# [Tasks to carry out]
a. Answer these questions using the text on objecting to attorney fees:
(i) Under the American Rule, who is responsible for paying each party's attorney fees?
(ii) Under the English Rule, who pays the prevailing party's attorney fees?
(iii) In what court is the case that the text's closing questions concern?
b. Reproduce word for word the passage of the text on objecting to attorney fees between "But, what is" and "on that topic.", inclusive.

# [Document section]
— Begin —
The “Tri-Pellate” Lawyer: Objecting to Attorney Fees
The American Rule controls assessment of attorney fees arising out of litigation. Under this rule, each party is responsible for paying its own attorney fees, unless specific authority granted by statute or contract allows the assessment of those fees against the other party. The American Rule contrasts with the English Rule, under which the losing party pays the prevailing party’s attorney fees. The American Rule is premised on a belief that people should not be discouraged from seeking redress for perceived wrongs in court, or from trying to extend coverage of the law. Arguably, society would suffer if a person is unwilling to pursue a meritorious claim merely because he or she would have to pay defendant’s expenses upon a loss.
But, what is the tri-pellate lawyer to do after an opposing and prevailing party in an Arizona state court case applies for attorney fees as authorized? What are the proper objections to make in such matters to convince the court to not award any fees or, alternatively, to award much less that the amount sought? Below is a brief primer on that topic.
— End —
# [Provided records]
— Begin —
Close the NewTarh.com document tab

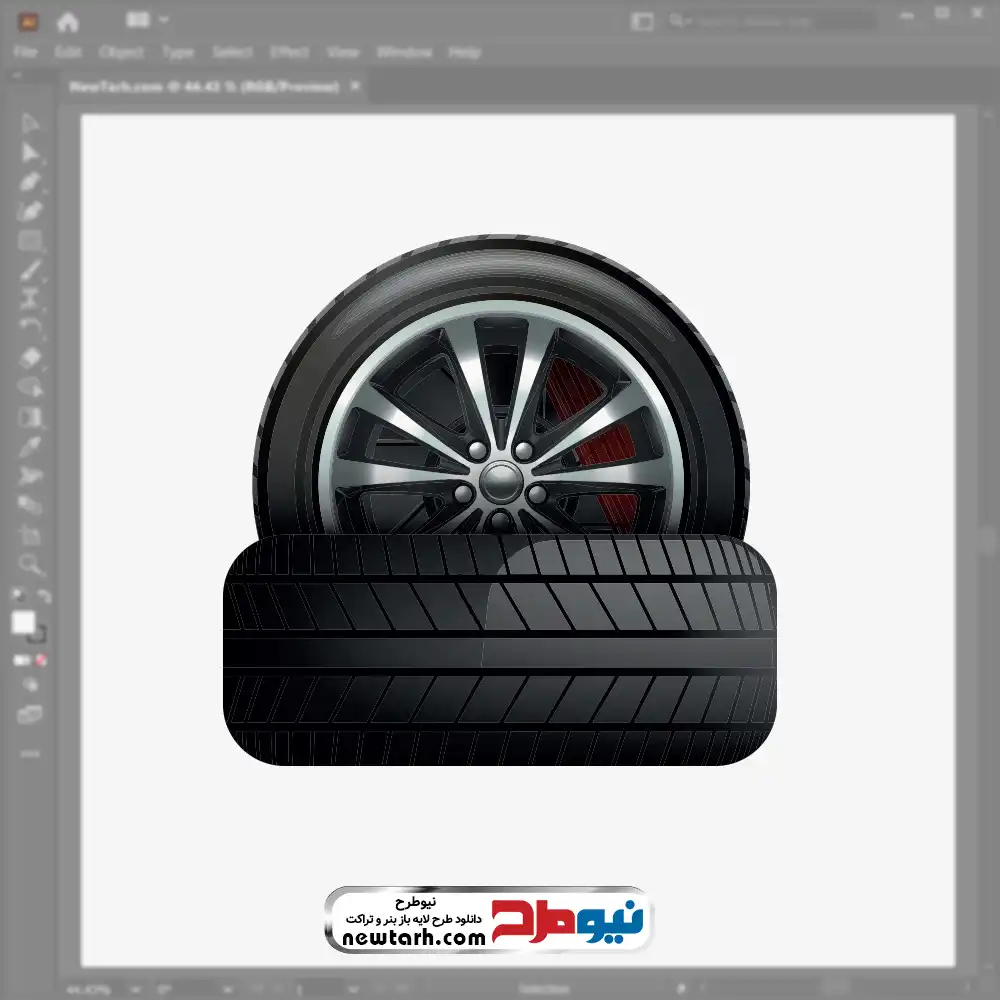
— End —
— Begin —
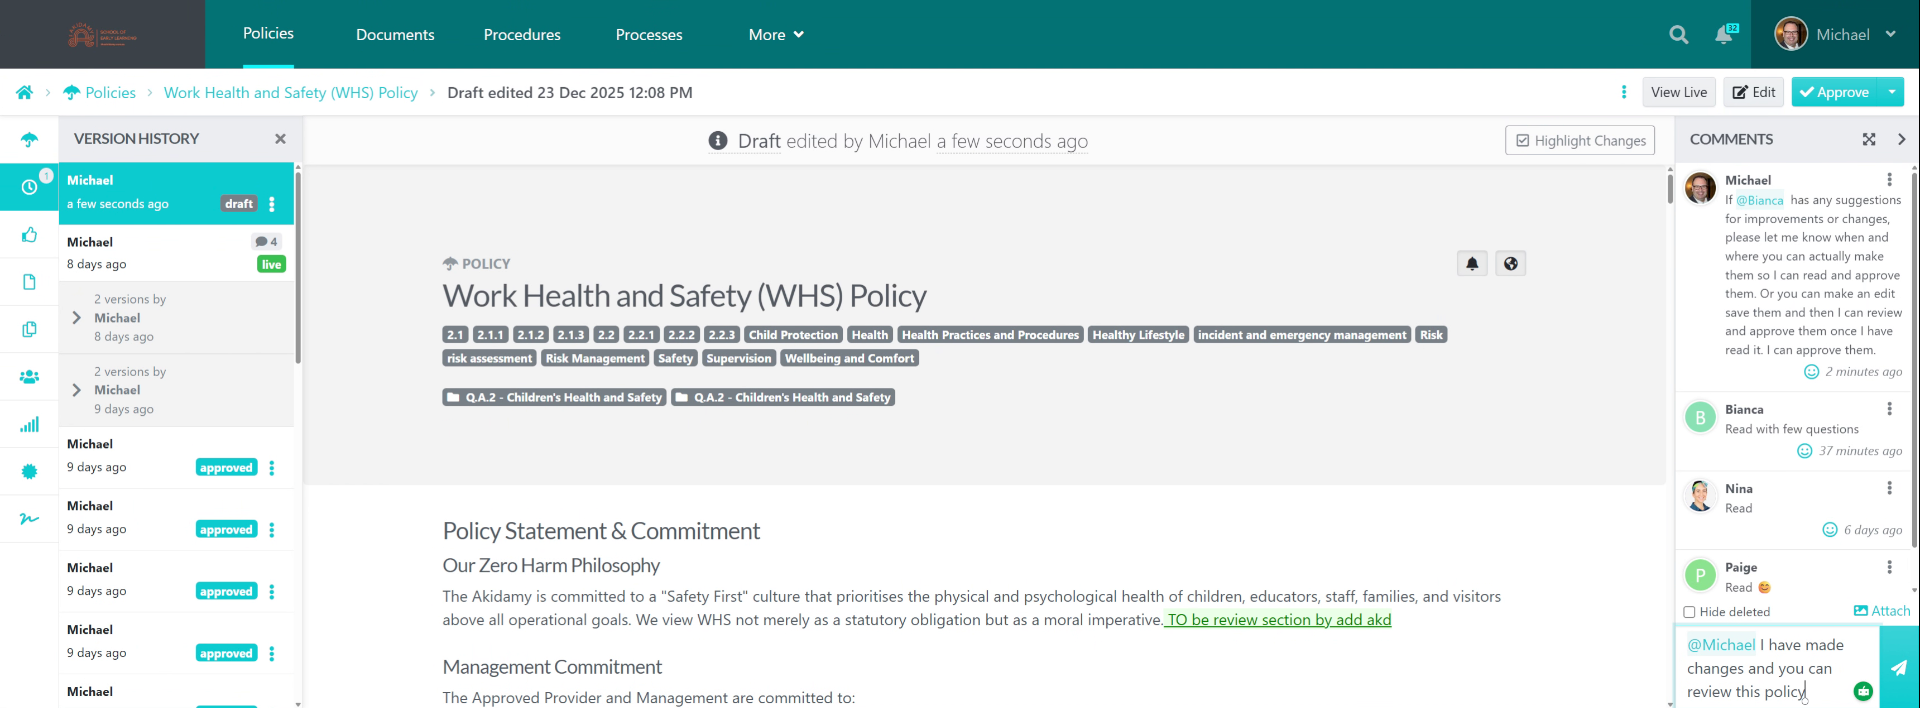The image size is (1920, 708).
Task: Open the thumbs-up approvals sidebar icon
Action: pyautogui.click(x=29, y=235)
— End —
# [Worked answers]
a.
(i) Each party pays its own attorney fees, unless specific authority granted by statute or contract allows those fees to be assessed against the other party.
(ii) The losing party.
(iii) An Arizona state court.

b.
But, what is the tri-pellate lawyer to do after an opposing and prevailing party in an Arizona state court case applies for attorney fees as authorized? What are the proper objections to make in such matters to convince the court to not award any fees or, alternatively, to award much less that the amount sought? Below is a brief primer on that topic.